- TASK ITEM -
Copy each line of the data below with the word "Viewport".

Saved entries:
= = = =
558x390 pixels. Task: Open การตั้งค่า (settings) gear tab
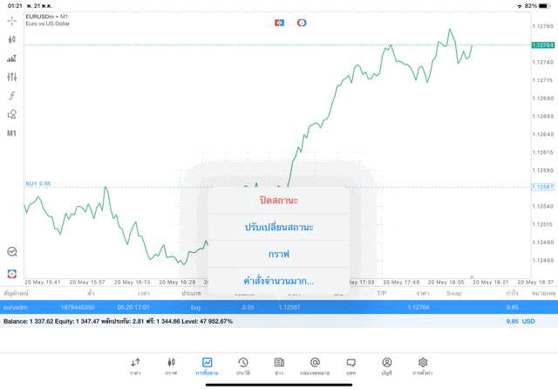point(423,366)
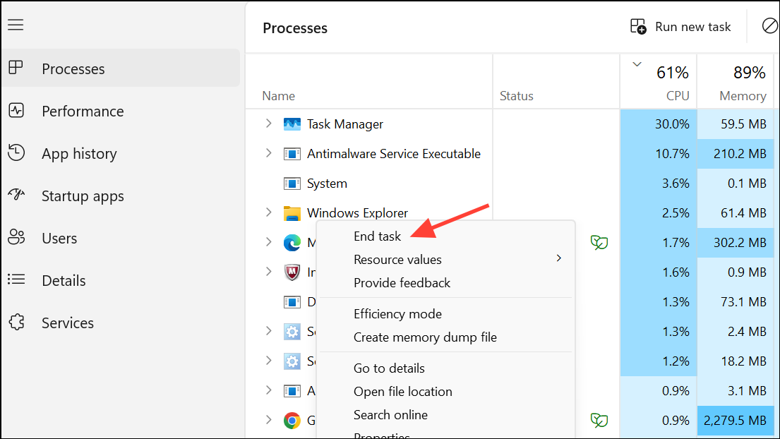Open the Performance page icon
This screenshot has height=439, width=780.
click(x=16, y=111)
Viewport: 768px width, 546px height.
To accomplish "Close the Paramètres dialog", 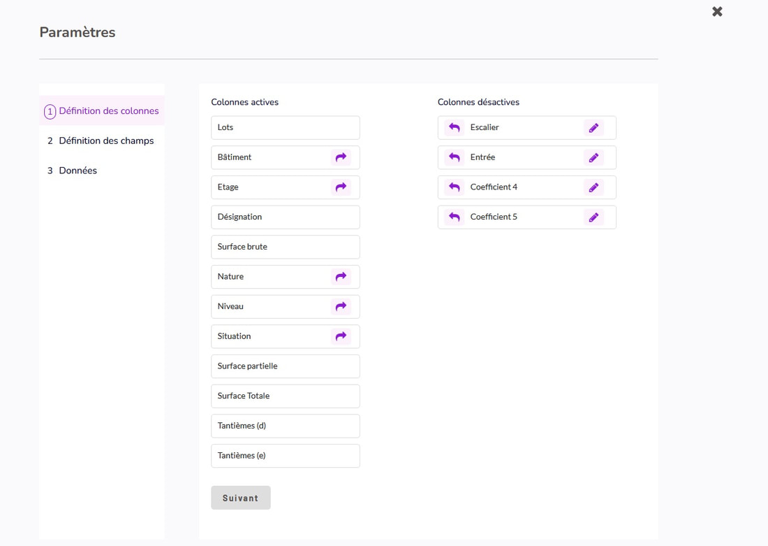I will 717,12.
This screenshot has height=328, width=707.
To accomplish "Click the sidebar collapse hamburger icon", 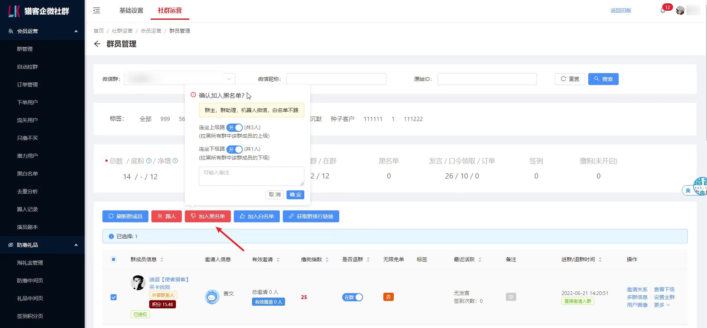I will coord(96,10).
= = = =
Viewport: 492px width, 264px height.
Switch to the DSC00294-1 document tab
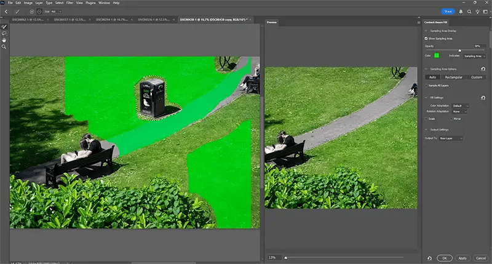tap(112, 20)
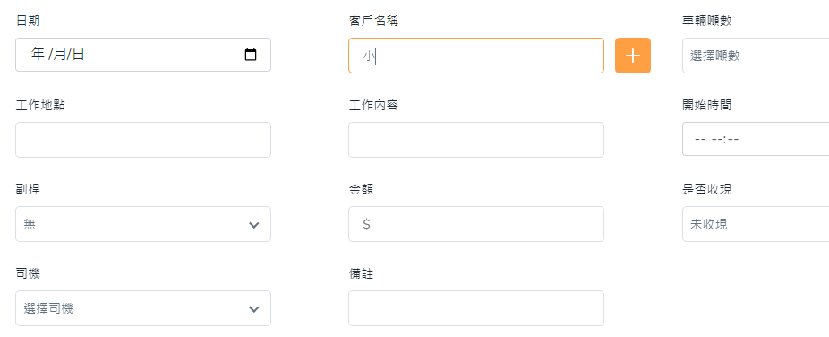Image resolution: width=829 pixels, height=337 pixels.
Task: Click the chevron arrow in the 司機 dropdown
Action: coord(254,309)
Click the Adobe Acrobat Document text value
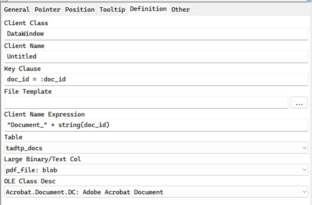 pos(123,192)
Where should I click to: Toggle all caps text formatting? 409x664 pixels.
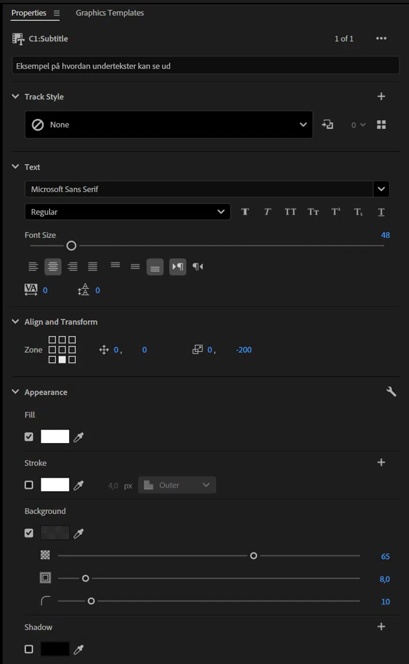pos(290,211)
= = = =
- EXPECTED ANSWER -
Viewport: 768px width, 546px height.
Viewport: 492px width, 264px height.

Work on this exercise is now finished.